* The problem *
Copy every line of this listing exactly as it stands.

Rows showing where targets appear:
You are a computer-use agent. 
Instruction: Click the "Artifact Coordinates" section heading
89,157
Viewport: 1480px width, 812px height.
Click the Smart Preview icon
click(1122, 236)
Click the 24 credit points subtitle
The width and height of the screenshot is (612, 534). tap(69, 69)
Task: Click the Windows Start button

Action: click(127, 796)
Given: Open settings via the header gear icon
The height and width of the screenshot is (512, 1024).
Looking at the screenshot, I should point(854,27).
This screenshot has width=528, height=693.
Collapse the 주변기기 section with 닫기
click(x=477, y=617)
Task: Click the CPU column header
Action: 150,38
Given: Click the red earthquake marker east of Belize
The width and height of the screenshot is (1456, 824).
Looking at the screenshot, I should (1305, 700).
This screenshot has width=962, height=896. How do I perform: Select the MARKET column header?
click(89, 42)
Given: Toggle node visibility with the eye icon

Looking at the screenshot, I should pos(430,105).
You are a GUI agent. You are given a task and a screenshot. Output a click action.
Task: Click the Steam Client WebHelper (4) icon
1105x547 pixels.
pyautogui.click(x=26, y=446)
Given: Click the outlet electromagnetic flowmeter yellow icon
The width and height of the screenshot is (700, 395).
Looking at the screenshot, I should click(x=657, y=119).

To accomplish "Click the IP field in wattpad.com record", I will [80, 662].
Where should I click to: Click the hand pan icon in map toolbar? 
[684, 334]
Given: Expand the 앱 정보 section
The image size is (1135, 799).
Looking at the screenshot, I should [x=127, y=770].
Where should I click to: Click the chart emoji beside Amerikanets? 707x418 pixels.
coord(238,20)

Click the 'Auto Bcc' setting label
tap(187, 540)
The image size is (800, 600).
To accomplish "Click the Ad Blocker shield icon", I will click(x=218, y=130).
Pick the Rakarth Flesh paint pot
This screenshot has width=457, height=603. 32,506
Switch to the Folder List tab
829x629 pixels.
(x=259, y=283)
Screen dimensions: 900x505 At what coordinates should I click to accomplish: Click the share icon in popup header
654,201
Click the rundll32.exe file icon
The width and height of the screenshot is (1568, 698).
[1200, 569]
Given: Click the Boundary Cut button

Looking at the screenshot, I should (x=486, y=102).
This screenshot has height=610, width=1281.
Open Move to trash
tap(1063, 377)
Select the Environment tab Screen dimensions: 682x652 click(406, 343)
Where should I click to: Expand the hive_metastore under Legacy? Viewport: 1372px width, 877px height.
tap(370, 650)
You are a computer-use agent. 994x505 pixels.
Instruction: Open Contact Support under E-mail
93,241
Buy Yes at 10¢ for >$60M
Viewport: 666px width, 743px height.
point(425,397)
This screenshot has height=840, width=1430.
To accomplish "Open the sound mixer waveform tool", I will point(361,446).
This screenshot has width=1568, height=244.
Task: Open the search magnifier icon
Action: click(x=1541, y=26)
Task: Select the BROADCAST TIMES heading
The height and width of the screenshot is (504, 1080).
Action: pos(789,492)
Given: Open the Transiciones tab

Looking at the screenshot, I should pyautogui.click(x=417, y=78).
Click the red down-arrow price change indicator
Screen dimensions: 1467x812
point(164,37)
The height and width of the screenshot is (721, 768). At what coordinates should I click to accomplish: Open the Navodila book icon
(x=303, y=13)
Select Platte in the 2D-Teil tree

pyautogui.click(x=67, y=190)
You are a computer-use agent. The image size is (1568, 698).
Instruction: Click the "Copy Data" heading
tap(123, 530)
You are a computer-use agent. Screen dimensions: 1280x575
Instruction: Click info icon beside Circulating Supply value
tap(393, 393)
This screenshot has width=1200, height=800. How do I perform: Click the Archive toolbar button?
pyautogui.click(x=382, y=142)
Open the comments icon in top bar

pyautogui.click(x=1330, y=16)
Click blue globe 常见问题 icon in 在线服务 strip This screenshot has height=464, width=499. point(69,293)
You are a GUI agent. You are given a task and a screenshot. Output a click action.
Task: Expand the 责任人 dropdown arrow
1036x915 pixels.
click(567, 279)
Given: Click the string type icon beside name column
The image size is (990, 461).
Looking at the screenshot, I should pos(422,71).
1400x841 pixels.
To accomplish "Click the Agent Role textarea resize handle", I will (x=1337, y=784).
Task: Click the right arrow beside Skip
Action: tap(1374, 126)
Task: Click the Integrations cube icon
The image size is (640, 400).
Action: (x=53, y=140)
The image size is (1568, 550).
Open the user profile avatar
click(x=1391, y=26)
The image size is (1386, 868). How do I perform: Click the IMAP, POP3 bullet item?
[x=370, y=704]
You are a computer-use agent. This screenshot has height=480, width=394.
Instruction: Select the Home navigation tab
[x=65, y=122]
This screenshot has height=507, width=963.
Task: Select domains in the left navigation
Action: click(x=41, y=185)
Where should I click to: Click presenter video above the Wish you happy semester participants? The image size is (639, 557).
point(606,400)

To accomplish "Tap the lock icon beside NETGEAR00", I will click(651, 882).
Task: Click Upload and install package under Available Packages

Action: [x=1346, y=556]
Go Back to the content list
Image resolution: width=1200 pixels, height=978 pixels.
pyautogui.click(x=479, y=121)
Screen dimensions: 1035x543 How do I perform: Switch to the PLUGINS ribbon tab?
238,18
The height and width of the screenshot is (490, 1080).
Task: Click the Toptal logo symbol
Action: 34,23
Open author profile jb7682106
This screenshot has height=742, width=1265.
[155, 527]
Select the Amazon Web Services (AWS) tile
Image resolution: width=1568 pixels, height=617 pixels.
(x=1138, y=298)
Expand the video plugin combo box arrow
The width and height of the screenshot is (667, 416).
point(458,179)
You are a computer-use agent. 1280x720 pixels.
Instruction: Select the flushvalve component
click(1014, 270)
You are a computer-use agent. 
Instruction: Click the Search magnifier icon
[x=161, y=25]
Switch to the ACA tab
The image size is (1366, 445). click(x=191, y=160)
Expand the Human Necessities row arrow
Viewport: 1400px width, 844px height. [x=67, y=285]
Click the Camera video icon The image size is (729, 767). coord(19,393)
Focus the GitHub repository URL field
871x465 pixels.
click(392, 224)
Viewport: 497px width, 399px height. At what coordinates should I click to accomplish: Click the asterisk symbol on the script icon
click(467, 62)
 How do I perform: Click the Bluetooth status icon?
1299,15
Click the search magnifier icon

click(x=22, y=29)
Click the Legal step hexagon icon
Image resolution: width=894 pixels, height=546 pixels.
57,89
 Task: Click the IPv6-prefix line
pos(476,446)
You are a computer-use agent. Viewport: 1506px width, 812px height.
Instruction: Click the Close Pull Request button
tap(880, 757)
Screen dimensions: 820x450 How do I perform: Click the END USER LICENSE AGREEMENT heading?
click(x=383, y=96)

* Result for this exercise *
You are a computer-use agent. 
Instruction: Click the "Artifact Coordinates" section heading
89,157
Viewport: 1480px width, 812px height.
Click the Smart Preview icon
click(1122, 236)
Click the 24 credit points subtitle
The width and height of the screenshot is (612, 534). tap(69, 69)
Task: Click the Windows Start button

Action: click(127, 796)
Given: Open settings via the header gear icon
The height and width of the screenshot is (512, 1024).
Looking at the screenshot, I should point(854,27).
This screenshot has width=528, height=693.
Collapse the 주변기기 section with 닫기
click(x=477, y=617)
Task: Click the CPU column header
Action: 150,38
Given: Click the red earthquake marker east of Belize
The width and height of the screenshot is (1456, 824).
Looking at the screenshot, I should (1305, 700).
This screenshot has width=962, height=896. How do I perform: Select the MARKET column header?
click(89, 42)
Given: Toggle node visibility with the eye icon

Looking at the screenshot, I should pos(430,105).
You are a GUI agent. You are given a task and a screenshot. Output a click action.
Task: Click the Steam Client WebHelper (4) icon
1105x547 pixels.
pyautogui.click(x=26, y=446)
Given: Click the outlet electromagnetic flowmeter yellow icon
The width and height of the screenshot is (700, 395).
Looking at the screenshot, I should click(x=657, y=119).

To accomplish "Click the IP field in wattpad.com record", I will [80, 662].
Where should I click to: Click the hand pan icon in map toolbar? 
[684, 334]
Given: Expand the 앱 정보 section
The image size is (1135, 799).
Looking at the screenshot, I should [x=127, y=770].
Where should I click to: Click the chart emoji beside Amerikanets? 707x418 pixels.
coord(238,20)

Click the 'Auto Bcc' setting label
tap(187, 540)
The image size is (800, 600).
To accomplish "Click the Ad Blocker shield icon", I will click(x=218, y=130).
Pick the Rakarth Flesh paint pot
This screenshot has width=457, height=603. 32,506
Switch to the Folder List tab
829x629 pixels.
(x=259, y=283)
Screen dimensions: 900x505 At what coordinates should I click to accomplish: Click the share icon in popup header
654,201
Click the rundll32.exe file icon
The width and height of the screenshot is (1568, 698).
[1200, 569]
Given: Click the Boundary Cut button

Looking at the screenshot, I should (x=486, y=102).
This screenshot has height=610, width=1281.
Open Move to trash
tap(1063, 377)
Select the Environment tab Screen dimensions: 682x652 click(406, 343)
Where should I click to: Expand the hive_metastore under Legacy? Viewport: 1372px width, 877px height.
tap(370, 650)
You are a computer-use agent. 994x505 pixels.
Instruction: Open Contact Support under E-mail
93,241
Buy Yes at 10¢ for >$60M
Viewport: 666px width, 743px height.
point(425,397)
This screenshot has height=840, width=1430.
To accomplish "Open the sound mixer waveform tool", I will point(361,446).
This screenshot has width=1568, height=244.
Task: Open the search magnifier icon
Action: click(x=1541, y=26)
Task: Select the BROADCAST TIMES heading
The height and width of the screenshot is (504, 1080).
Action: pos(789,492)
Given: Open the Transiciones tab

Looking at the screenshot, I should pyautogui.click(x=417, y=78).
Click the red down-arrow price change indicator
Screen dimensions: 1467x812
point(164,37)
The height and width of the screenshot is (721, 768). At what coordinates should I click to accomplish: Open the Navodila book icon
(x=303, y=13)
Select Platte in the 2D-Teil tree

pyautogui.click(x=67, y=190)
You are a computer-use agent. The image size is (1568, 698).
Instruction: Click the "Copy Data" heading
tap(123, 530)
You are a computer-use agent. Screen dimensions: 1280x575
Instruction: Click info icon beside Circulating Supply value
tap(393, 393)
This screenshot has width=1200, height=800. How do I perform: Click the Archive toolbar button?
pyautogui.click(x=382, y=142)
Open the comments icon in top bar

pyautogui.click(x=1330, y=16)
Click blue globe 常见问题 icon in 在线服务 strip This screenshot has height=464, width=499. point(69,293)
You are a GUI agent. You are given a task and a screenshot. Output a click action.
Task: Expand the 责任人 dropdown arrow
1036x915 pixels.
click(567, 279)
Given: Click the string type icon beside name column
The image size is (990, 461).
Looking at the screenshot, I should pos(422,71).
1400x841 pixels.
To accomplish "Click the Agent Role textarea resize handle", I will (x=1337, y=784).
Task: Click the right arrow beside Skip
Action: tap(1374, 126)
Task: Click the Integrations cube icon
The image size is (640, 400).
Action: (x=53, y=140)
The image size is (1568, 550).
Open the user profile avatar
click(x=1391, y=26)
The image size is (1386, 868). How do I perform: Click the IMAP, POP3 bullet item?
[x=370, y=704]
You are a computer-use agent. This screenshot has height=480, width=394.
Instruction: Select the Home navigation tab
[x=65, y=122]
This screenshot has height=507, width=963.
Task: Select domains in the left navigation
Action: click(x=41, y=185)
Where should I click to: Click presenter video above the Wish you happy semester participants? The image size is (639, 557).
point(606,400)

To accomplish "Tap the lock icon beside NETGEAR00", I will click(651, 882).
Task: Click Upload and install package under Available Packages

Action: [x=1346, y=556]
Go Back to the content list
Image resolution: width=1200 pixels, height=978 pixels.
pyautogui.click(x=479, y=121)
Screen dimensions: 1035x543 How do I perform: Switch to the PLUGINS ribbon tab?
238,18
The height and width of the screenshot is (490, 1080).
Task: Click the Toptal logo symbol
Action: 34,23
Open author profile jb7682106
This screenshot has height=742, width=1265.
[155, 527]
Select the Amazon Web Services (AWS) tile
Image resolution: width=1568 pixels, height=617 pixels.
(x=1138, y=298)
Expand the video plugin combo box arrow
The width and height of the screenshot is (667, 416).
point(458,179)
You are a computer-use agent. 1280x720 pixels.
Instruction: Select the flushvalve component
click(1014, 270)
You are a computer-use agent. 
Instruction: Click the Search magnifier icon
[x=161, y=25]
Switch to the ACA tab
The image size is (1366, 445). click(x=191, y=160)
Expand the Human Necessities row arrow
Viewport: 1400px width, 844px height. [x=67, y=285]
Click the Camera video icon The image size is (729, 767). coord(19,393)
Focus the GitHub repository URL field
871x465 pixels.
click(392, 224)
Viewport: 497px width, 399px height. At what coordinates should I click to accomplish: Click the asterisk symbol on the script icon
click(467, 62)
 How do I perform: Click the Bluetooth status icon?
1299,15
Click the search magnifier icon

click(x=22, y=29)
Click the Legal step hexagon icon
Image resolution: width=894 pixels, height=546 pixels.
57,89
 Task: Click the IPv6-prefix line
pos(476,446)
You are a computer-use agent. Viewport: 1506px width, 812px height.
Instruction: Click the Close Pull Request button
tap(880, 757)
Screen dimensions: 820x450 How do I perform: Click the END USER LICENSE AGREEMENT heading?
click(x=383, y=96)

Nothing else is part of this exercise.